NORTH ADAMS — Gov. Maura Healey visited North Adams on Thursday to announce the first legislation of her tenure.
It was Healey’s second visit to Berkshire County since she was elected. She took the opportunity of an 11 a.m. news conference at Greylock Works to announce the filing of a “2023 immediate needs bond bill” that will carry ramifications for Western Massachusetts.
“This legislation seeks $987 million in bond authorization to ensure critical housing and economic development programs across the state can continue to serve the people of Massachusetts without interruption,” Healey said. “This includes production and preservation of affordable rental housing, public housing, climate-resilient housing and transit-oriented developments.”
The bill would also reauthorize “funding for cities and towns, including targeted funding for rural and small towns to support libraries, seaport development, housing, tourism and planning,” she added. “It also supports the Middle Mile broadband program, which expands high-speed internet to communities across the state, especially rural communities here in the Berkshires.”
Healey was joined by Lt. Gov. Kim Driscoll, Economic Secretary Yvonne Hao, North Adams Mayor Jennifer Macksey, state Sen. Paul Mark and state Rep. John Barrett III, D-North Adams. Hao is a graduate of Williams College and a former member of the college’s board of trustees.
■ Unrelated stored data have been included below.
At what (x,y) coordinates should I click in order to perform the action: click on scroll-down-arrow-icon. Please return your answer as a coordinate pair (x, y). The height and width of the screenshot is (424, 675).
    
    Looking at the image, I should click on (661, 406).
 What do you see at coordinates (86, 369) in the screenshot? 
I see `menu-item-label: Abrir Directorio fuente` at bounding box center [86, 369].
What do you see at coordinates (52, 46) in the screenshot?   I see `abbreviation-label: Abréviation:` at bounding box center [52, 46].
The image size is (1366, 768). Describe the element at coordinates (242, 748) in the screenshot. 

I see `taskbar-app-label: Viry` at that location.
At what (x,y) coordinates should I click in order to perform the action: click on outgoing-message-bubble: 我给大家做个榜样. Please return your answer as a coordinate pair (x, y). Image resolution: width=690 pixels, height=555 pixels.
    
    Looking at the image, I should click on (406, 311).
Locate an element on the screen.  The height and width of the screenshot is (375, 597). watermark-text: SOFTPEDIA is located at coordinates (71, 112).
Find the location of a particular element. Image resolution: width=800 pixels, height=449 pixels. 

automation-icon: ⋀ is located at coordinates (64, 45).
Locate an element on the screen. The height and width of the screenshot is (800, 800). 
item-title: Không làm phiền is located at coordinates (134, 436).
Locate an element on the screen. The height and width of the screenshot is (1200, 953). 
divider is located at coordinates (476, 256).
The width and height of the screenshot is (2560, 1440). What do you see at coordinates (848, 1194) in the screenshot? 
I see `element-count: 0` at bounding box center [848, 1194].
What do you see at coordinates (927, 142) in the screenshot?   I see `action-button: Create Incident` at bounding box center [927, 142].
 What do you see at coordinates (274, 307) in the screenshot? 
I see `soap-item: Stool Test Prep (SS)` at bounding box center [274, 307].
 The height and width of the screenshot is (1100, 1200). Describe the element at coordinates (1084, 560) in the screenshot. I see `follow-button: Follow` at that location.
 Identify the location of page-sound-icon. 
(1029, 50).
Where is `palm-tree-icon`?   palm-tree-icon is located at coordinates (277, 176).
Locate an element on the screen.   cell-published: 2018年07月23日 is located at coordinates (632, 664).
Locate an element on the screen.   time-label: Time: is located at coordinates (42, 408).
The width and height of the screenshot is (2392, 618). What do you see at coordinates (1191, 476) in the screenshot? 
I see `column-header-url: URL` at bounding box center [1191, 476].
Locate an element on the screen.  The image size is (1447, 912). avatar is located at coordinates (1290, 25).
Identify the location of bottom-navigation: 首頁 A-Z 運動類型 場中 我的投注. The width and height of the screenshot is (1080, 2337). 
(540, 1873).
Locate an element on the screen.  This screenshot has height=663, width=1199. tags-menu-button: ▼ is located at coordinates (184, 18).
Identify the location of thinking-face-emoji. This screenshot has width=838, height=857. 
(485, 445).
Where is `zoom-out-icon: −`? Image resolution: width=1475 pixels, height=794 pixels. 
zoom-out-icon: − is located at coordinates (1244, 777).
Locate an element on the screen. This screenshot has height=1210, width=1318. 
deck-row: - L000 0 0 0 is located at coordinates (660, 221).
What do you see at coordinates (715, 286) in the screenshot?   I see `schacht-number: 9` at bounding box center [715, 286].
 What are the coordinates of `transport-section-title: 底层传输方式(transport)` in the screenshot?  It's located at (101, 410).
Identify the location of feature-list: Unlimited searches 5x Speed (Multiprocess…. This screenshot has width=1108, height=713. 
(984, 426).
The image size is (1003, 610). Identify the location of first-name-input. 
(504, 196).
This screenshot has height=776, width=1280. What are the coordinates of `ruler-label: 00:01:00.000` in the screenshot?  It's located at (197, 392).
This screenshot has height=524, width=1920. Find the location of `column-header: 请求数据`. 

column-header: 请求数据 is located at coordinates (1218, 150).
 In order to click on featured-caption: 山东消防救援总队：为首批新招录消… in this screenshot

Healey also announced Thursday that her administration filed a bill “that would authorize the state to borrow an additional $400 million to fund roads and bridges … for the next two years.”
Following her tour of Greylock Works, she visited and toured Ludlow Mills.
“For me, it is absolutely critical that the people of the Berkshires and Western Massachusetts know that they have a partner in us,” Healey said. “They have an administration who sees you, who hears you, and is going to work with you.”
While Healey extolled the region and said its beauty is an example of why Massachusetts “is a great state,” she also recognized its “challenges,” including housing affordability, lagging economic development, workforce issues and “making sure we have the funding for roads and bridges and also our public buildings.” She highlighted substance abuse and mental health as other issues facing the Berkshires and the rest of the state.
The former Massachusetts attorney general, Healey won 70 percent of the more than 48,000 votes cast in Berkshire County. She said it was no coincidence that one of her first appearances following the election was in Pittsfield.
Asked Thursday whether she plans to appoint more people from Western Massachusetts to her administration, Healey said, “Certainly, I expect there to be, absolutely.
“We’ll make announcements as soon as we’re ready. We’re working through cabinet secretaries and a few other positions,” she said. “We are ... committed to making sure we have representation from Western Mass.”
She said her visit to Greylock Works was intentional. About $400 million of the $987 million bonding bill would go to MassWorks — Greylock Works was a recipient of a $1.72 million MassWorks grant in 2017, and Healey held the space up as an example of what the program can do.
Asked whether she plans to file or support legislation to bring state government into compliance with public records laws, a professed priority of hers during campaign season, Healey said she was “not sure about filing legislation.”
“I remain committed to making sure that this administration operates with transparency, and I’ve said we’re probably going to do things that are different from the way other administrations have done things in the past,” she said Thursday. “I support the public records law and its application to the executive branch, and I think we can do that as we go along. I’m not sure it necessitates legislation.”